前職での10年間は、期待した以上に「聞く中心」の仕事だった。プロジェクト最初期、要求事項収集のためのヒアリング。設計やデザイン提案に対するフィードバックの収集と改善。記事コンテンツのためのインタビュー取材。特に得意としていた最上流工程(プロジェクト計画、要件定義)の成果は、聞く力に支えられていた。

一昨年の春に転職して、随分「聞く」が周縁に移ったような気がする。もちろん毎日たくさんの打合せに参加して色々な話を聞いているわけだが、自分が誰かの話を主体的に聞いてアウトプットする機会は、「あればテンションが上がる」くらい、非日常的な頻度になってしまった。

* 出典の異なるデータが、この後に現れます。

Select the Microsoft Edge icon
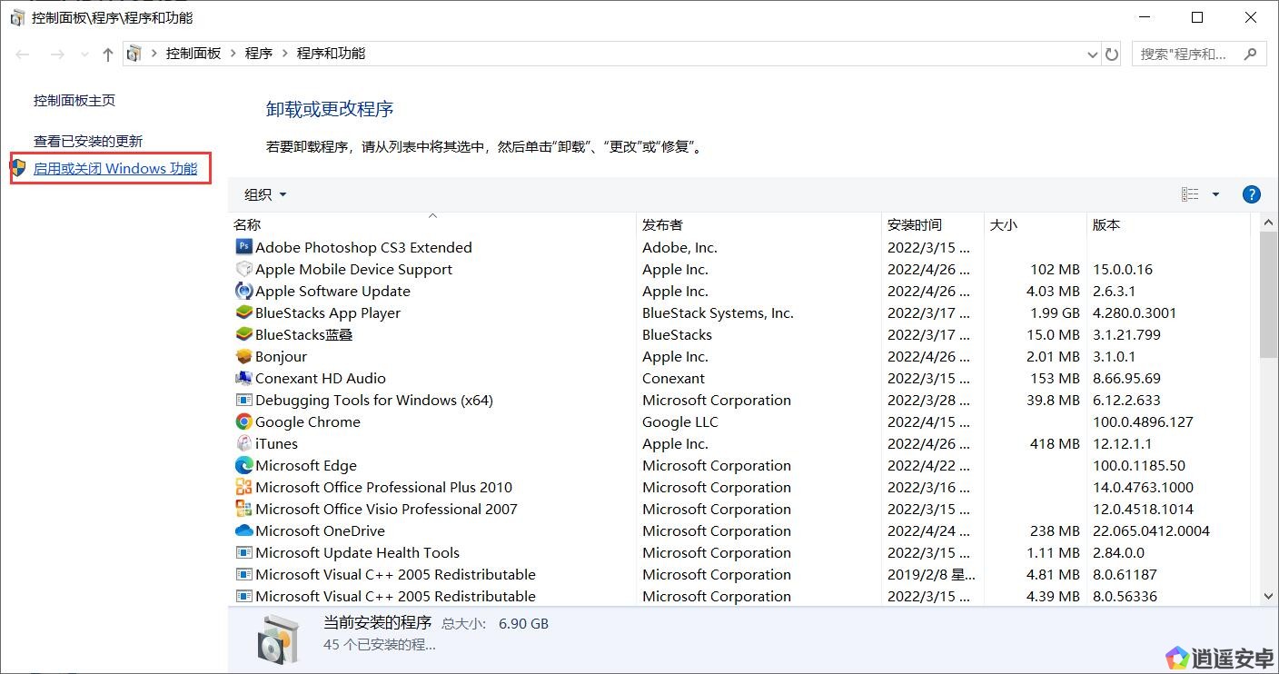This screenshot has height=674, width=1279. 243,465
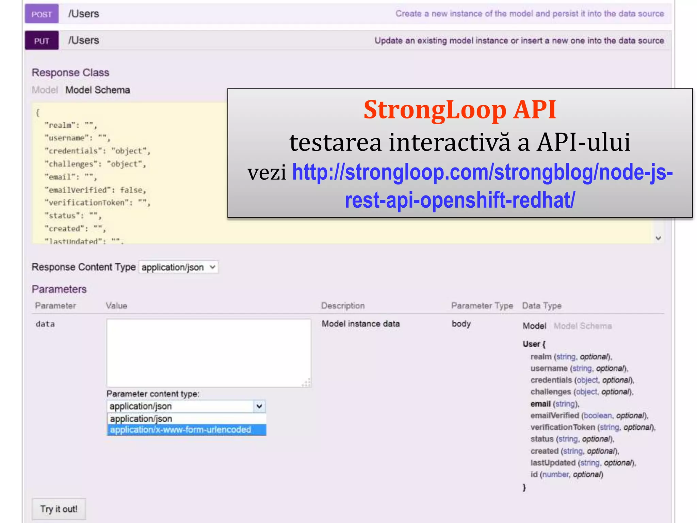
Task: Click inside the data value text area
Action: coord(208,352)
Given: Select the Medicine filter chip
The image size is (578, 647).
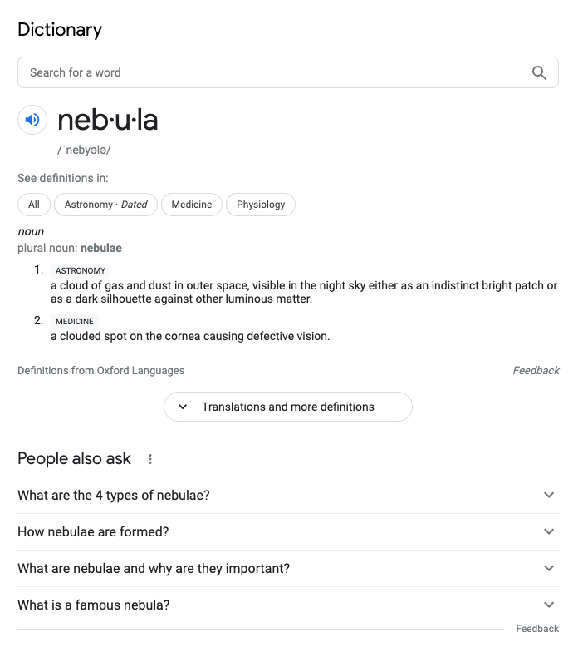Looking at the screenshot, I should [x=192, y=205].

とはいえ、「聞くこと」が組み込まれた変化もある。1on1だ。上長、チームメンバー、ななめの関係、時には業務上の接点はわずかしかない相手とも1on1が発生する。オンライン30分の1on1に、明確な目的はあったりなかったりする。しかしどのような場であれ、1on1がコミュニケーションの基本形として定着している環境は、居心地が良い。1on1で関係を築くことはもちろん、聞くことでものごとを前に進める機会は多くある。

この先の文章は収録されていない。